■ EXTRAIT DU TEXTE
——

DANS LA MARGE

et pas seulement par les (dis) grâces de la géographie et de l'histoire...

jeudi 30 avril 2009

P. 108 : Fourmies, 1er mai 1891

Le Patronat n'y voulait pas de 1er mai :
à Fourmies,
il y eut dix morts...

Un fait d'armes du 145e de ligne de Maubeuge
et du 84e RI d'Avesnes.

Gravure censée illuster la fusillade de Fourmies (DR).

En 1891 (et depuis...), le choc des images ne s'encombre pas toujours de rigueur et d'éthique. Ainsi cette gravure (trop) souvent reprise sur des blogs. Ce serait le 1er mai sanglant de Fourmies.
De quoi donner froid et pas seulement dans le dos des historiens.
- Sur cette place : arbres, façades, vitrines commerçantes, ne correspondent en rien au Marché de Fourmies ni à la rue Elliot.
- Ici les violences sont réciproques.
- On voit même en avant plan (à gauche et à droite) deux manifestants revolver au poing. En définitive, les forces de "l'ordre" seraient en état de légitime défense face à une multitude d'adultes.
- Quant aux armes utilisées face à cette meute de manifestants, ce sont des épées et des revolvers. Pas l'ombre d'un fusil à l'horizon.

C'est tout faux ! Du n'importe quoi à la chaîne.

Carte postale ainsi légendée : FOURMIES (Nord) - Le 1er Mai 1891 (DR).

En réalité, le Patronat local avait déclaré l'état de guerre - littéralement - devant les annonces de manifestation ouvrière en date du 1er mai. Et ce dans une adresse annonçant clairement la couleur :

- "Considérant qu'un certain nombre d'ouvriers de la Région, égarés par quelques meneurs étrangers, poursuivent la réalisation d'un Programme qui amènerait à courte échéance la ruine de l'Industrie du pays (celle des patrons et aussi sûrement celle des travailleurs),

Considérant que dans les Réunions publiques, les excitations et les menaces CRIMINELLES des agitateurs ont atteint une limite qui force les chefs d'établissement à prendre des mesures défensives,

Considérant encore que nulle part les ouvriers n'ont été ni mieux traités, ni mieux rétribués que dans la région de Fourmies,

Les Industriels soussignés, abandonnant pour cette grave circonstance toutes les questions politiques et autres qui peuvent les diviser, prennent l'engagement d'honneur de se défendre COLLECTIVEMENT, SOLIDAIREMENT et PECUNIAIREMENT dans la guerre injustifiable et imméritée qu'on veut leur déclarer."

——

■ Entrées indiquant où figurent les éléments

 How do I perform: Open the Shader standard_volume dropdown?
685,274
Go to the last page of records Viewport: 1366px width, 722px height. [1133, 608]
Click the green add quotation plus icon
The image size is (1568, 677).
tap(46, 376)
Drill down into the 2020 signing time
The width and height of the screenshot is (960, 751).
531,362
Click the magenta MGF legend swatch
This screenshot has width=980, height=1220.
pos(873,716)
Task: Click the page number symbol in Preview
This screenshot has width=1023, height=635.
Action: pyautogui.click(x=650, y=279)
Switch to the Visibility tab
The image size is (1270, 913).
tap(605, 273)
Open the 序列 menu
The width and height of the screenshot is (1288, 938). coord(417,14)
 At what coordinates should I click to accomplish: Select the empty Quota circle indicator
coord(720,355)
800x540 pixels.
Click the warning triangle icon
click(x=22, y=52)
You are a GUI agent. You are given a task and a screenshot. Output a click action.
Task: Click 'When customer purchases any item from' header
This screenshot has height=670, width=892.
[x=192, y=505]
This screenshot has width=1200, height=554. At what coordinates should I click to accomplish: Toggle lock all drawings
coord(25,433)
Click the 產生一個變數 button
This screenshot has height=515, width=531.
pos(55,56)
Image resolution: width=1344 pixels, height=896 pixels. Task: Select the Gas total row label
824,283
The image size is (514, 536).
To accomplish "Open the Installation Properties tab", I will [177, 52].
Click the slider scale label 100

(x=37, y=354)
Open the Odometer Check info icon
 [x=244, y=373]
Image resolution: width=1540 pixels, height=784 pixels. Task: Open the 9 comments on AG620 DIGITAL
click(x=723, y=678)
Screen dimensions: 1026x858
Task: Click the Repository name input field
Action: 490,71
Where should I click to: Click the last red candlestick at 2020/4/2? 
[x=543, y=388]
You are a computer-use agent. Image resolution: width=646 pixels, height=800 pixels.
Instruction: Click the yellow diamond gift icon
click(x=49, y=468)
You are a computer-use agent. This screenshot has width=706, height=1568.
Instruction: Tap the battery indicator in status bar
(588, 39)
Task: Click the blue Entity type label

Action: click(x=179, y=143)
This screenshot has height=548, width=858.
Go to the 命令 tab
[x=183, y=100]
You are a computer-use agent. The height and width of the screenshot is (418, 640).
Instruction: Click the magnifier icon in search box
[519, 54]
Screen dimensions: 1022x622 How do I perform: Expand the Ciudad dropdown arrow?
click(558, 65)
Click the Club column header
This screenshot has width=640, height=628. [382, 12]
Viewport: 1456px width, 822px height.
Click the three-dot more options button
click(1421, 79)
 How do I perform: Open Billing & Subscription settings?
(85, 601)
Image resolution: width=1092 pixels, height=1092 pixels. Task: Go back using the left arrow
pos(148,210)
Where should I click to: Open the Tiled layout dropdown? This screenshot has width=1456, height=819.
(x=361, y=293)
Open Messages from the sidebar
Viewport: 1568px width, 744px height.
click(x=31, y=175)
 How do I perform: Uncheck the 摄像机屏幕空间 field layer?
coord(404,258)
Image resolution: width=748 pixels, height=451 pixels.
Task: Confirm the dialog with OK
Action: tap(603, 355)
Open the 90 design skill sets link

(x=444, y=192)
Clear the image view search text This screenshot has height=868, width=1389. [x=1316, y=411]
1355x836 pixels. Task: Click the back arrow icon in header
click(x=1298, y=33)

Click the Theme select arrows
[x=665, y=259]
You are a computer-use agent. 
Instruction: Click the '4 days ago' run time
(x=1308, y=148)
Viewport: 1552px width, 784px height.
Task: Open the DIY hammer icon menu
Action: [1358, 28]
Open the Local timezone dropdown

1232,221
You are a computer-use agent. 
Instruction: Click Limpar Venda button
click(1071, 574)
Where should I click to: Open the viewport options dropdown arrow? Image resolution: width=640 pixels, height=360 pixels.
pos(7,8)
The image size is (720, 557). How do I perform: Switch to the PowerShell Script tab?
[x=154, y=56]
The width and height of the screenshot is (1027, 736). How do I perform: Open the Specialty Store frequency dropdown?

——

■ EXERCICE PROPOSÉ
Répondez aux questions suivantes à partir du texte sur Fourmies.
(a) Combien de morts y eut-il à Fourmies ?
(b) Avec quelles armes la gravure montre-t-elle les forces de l'ordre face aux manifestants ?
(c) D'après l'adresse du Patronat, par qui les ouvriers de la région auraient-ils été égarés ?

■ CORRIGÉ
(a) Il y eut dix morts.
(b) Avec des épées et des revolvers.
(c) Par quelques meneurs étrangers.